◆ **SET TASKS**
A. In the Southwest travel piece, where did the group drive after lunch at Bryce Canyon?
B. Write a continuation of the Southwest travel piece, beginning after its last sentence.

═══ SELECTED TEXT

John Delach

On The Outside Looking In

Month: October, 2019

Fine Dining in the Desert

The following piece is partly an excerpt from a travel document I wrote about a trip we made in September of 2004 with two other couples, Don and Helen and Mike and Peggy to several Southwestern National Parks located in Arizona and Utah. They have been edited for content and subject manner.

On Tuesday, Sept. 21st, we departed Zion for Bryce Canyon where we hiked and explored in the late morning before having lunch in the park. After lunch we drove north another 100 miles to the Wonderland Motel in Torrey, Utah.

══════
═══ SUPPLIED INFORMATION

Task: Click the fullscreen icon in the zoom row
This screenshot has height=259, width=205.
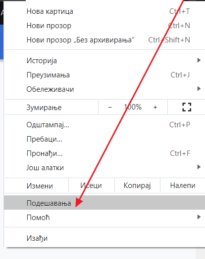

══════

◆ **EXPECTED RESPONSES**
A. They drove north about 100 miles to the Wonderland Motel in Torrey, Utah.

B.
The afternoon scenery rivaled the morning. Don and Mike shared the drive north on Highway 12 through Grand Staircase-Escalante National Park and Garfield National Forest. We reached 9,293 feet, as we ascend and descend on grades of 8% and 10%. The temperature dropped from 66 degrees to 38 as we encountered snow flurries and foliage comparable to New England at October’s peak. The most dramatic stretch of highway began north of the run-down downtown of Escalante where the road corkscrewed down the cliffs, crossed a small river then zig-zagged though a red rock canyon. Route 12 is cut into the right side of the canyon wall where we climbed at a steady pace. The left rim disappeared leaving the road to rise along the side of a mesa. On the opposite side, once we ascended to the top, a canyon provided a dramatic drop-off of several hundred feet. The top of the mesa was only wide enough to accommodate the road and narrow shoulders. This all happened in the space of five or six miles.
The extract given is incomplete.